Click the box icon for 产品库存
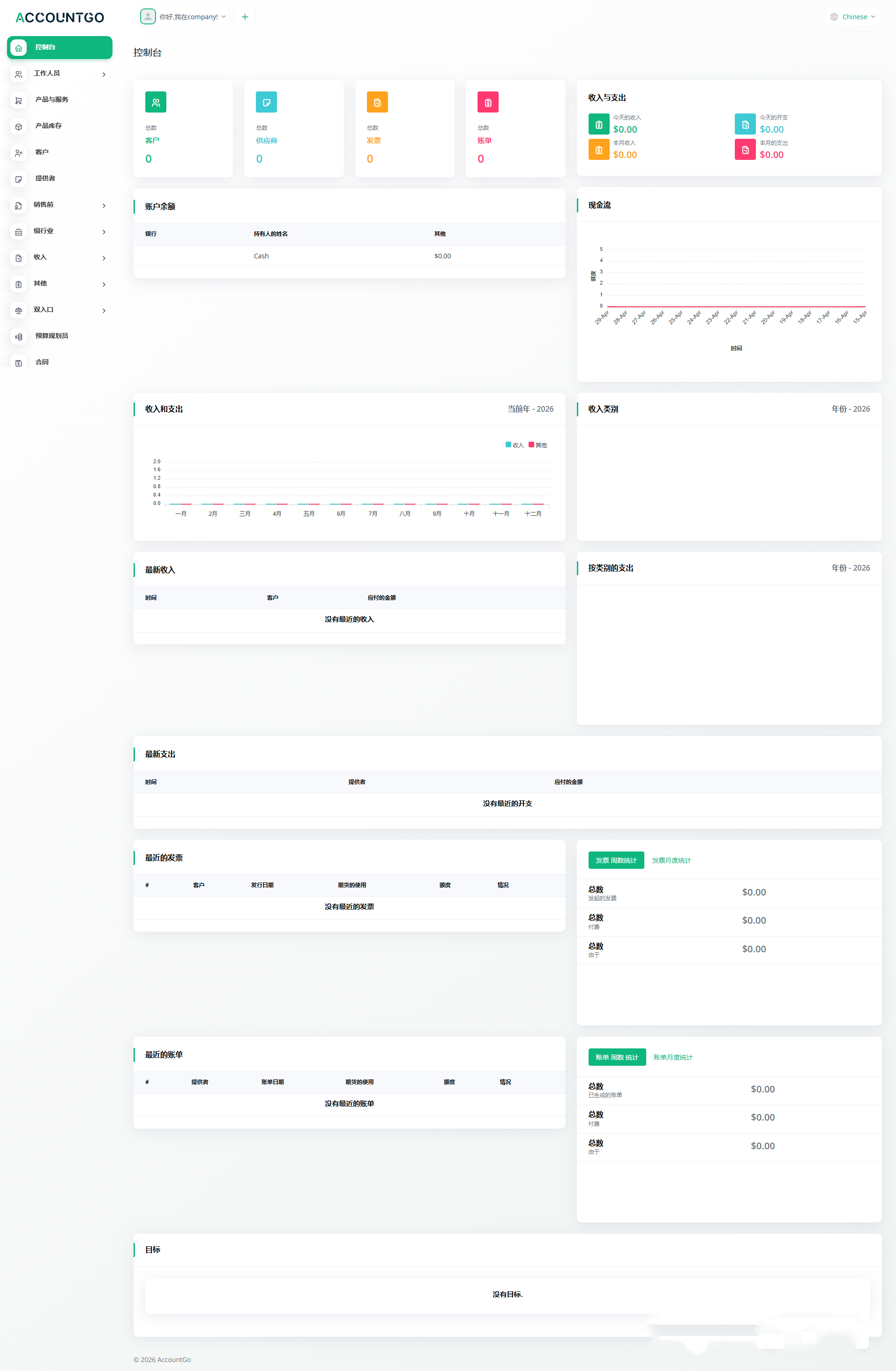The width and height of the screenshot is (896, 1371). [x=18, y=127]
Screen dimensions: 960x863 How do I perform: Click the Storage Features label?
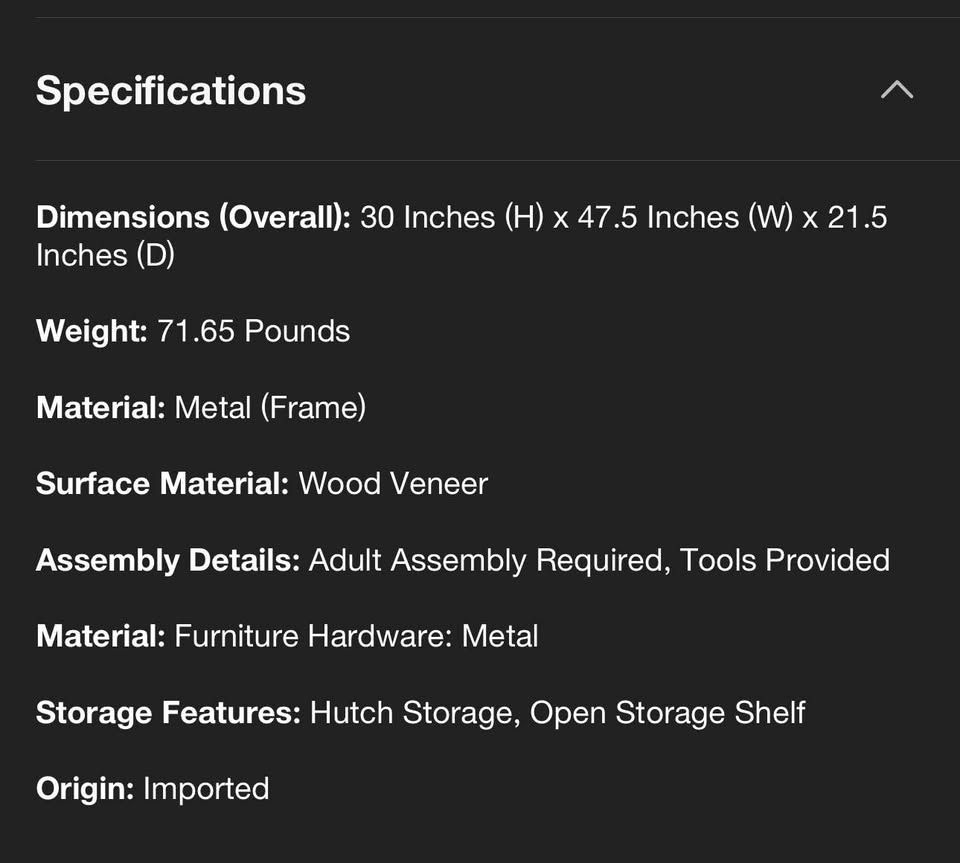pos(168,712)
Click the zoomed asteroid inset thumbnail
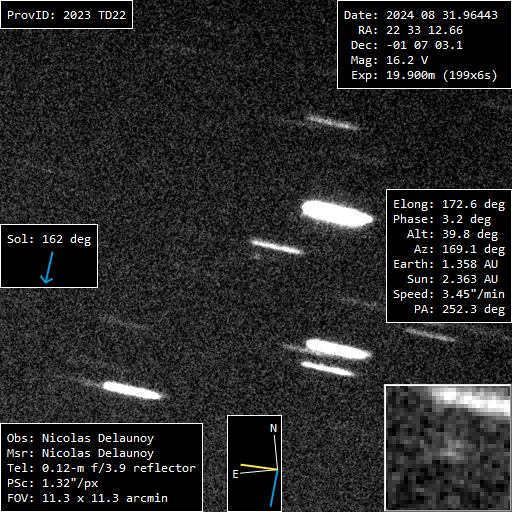The image size is (512, 512). click(448, 448)
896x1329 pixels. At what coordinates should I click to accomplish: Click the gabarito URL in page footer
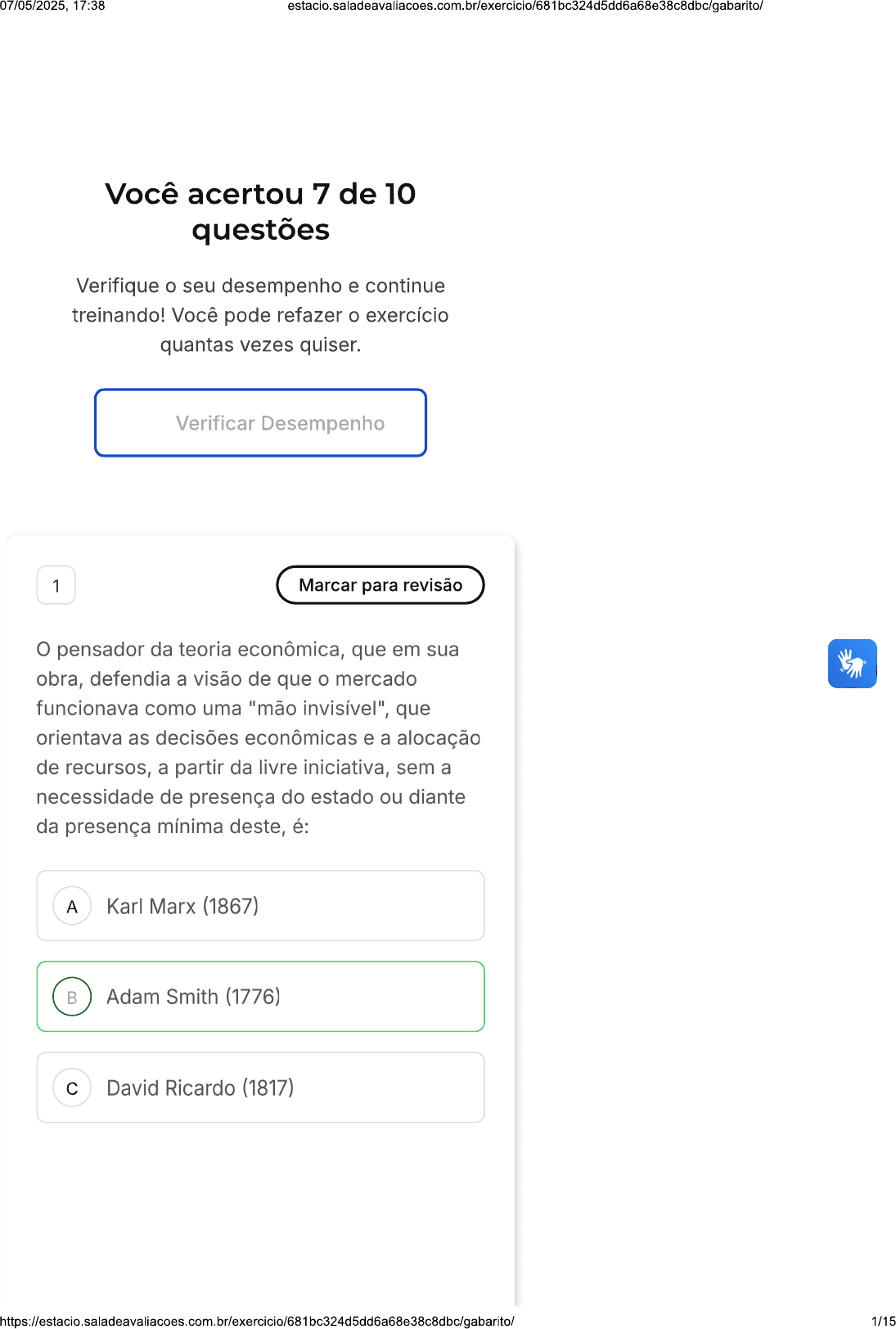(257, 1321)
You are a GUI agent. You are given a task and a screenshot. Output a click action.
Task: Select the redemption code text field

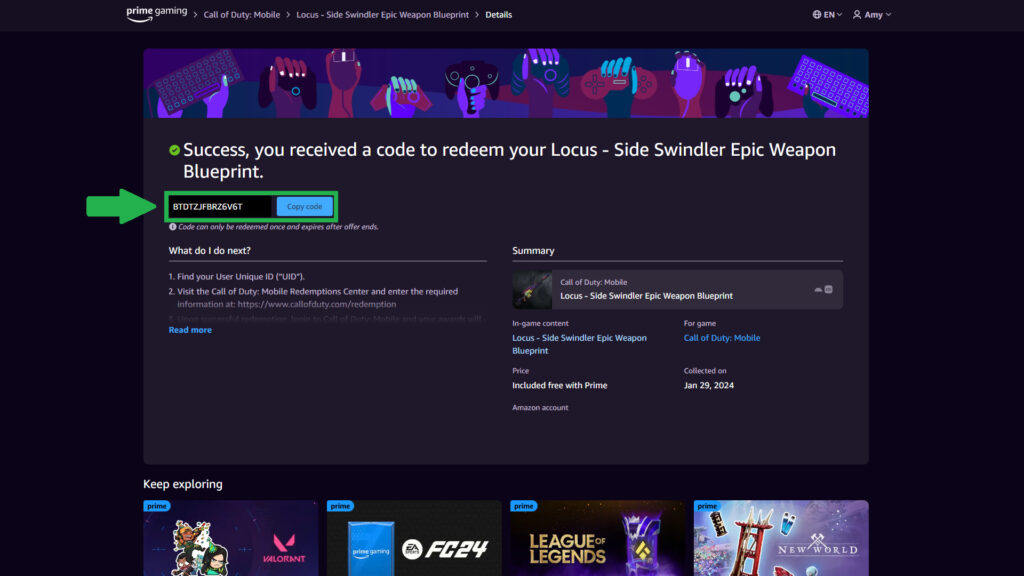pos(220,207)
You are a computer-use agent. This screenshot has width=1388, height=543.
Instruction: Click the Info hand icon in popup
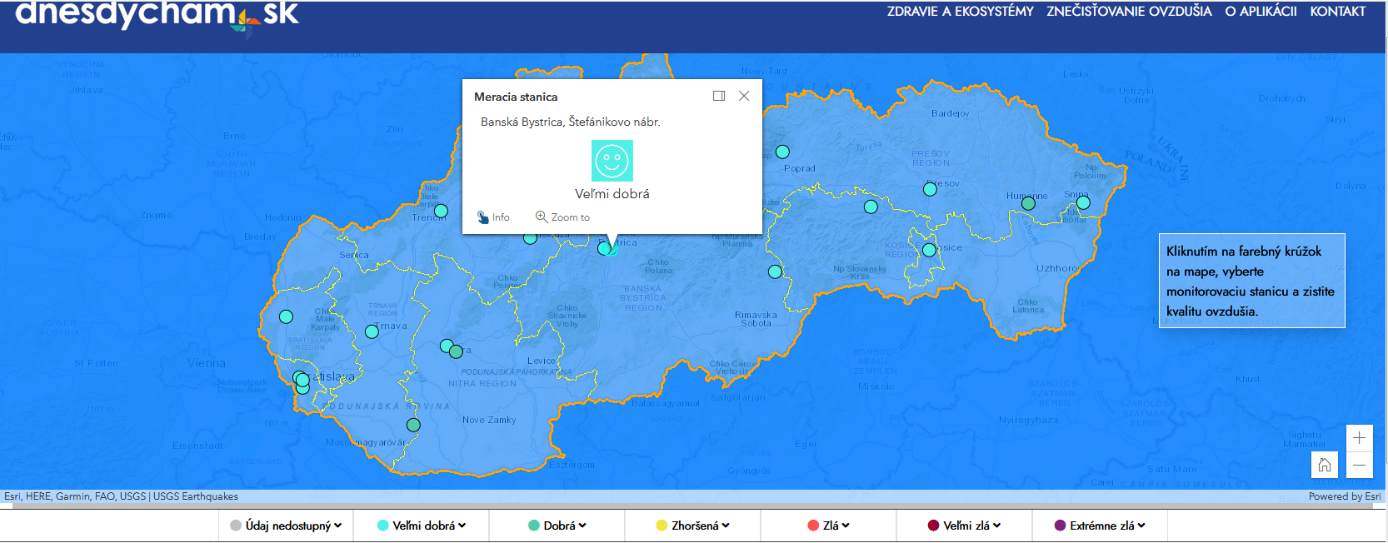[483, 217]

------------

Lines from the one that contains "Screen dimensions: 960x863" to the final line of the material are the whole answer. Reproduce them word for word and skip the pictures.

### Answer section
Screen dimensions: 960x863 How do I perform: Click the Storage Features label?
pos(168,712)
Click the zoomed asteroid inset thumbnail
The image size is (512, 512). click(448, 448)
896x1329 pixels. At what coordinates should I click to accomplish: Click the gabarito URL in page footer
(257, 1321)
You are a GUI agent. You are given a task and a screenshot. Output a click action.
Task: Select the redemption code text field

pos(220,207)
You are a computer-use agent. This screenshot has width=1388, height=543.
Instruction: Click the Info hand icon in popup
[483, 217]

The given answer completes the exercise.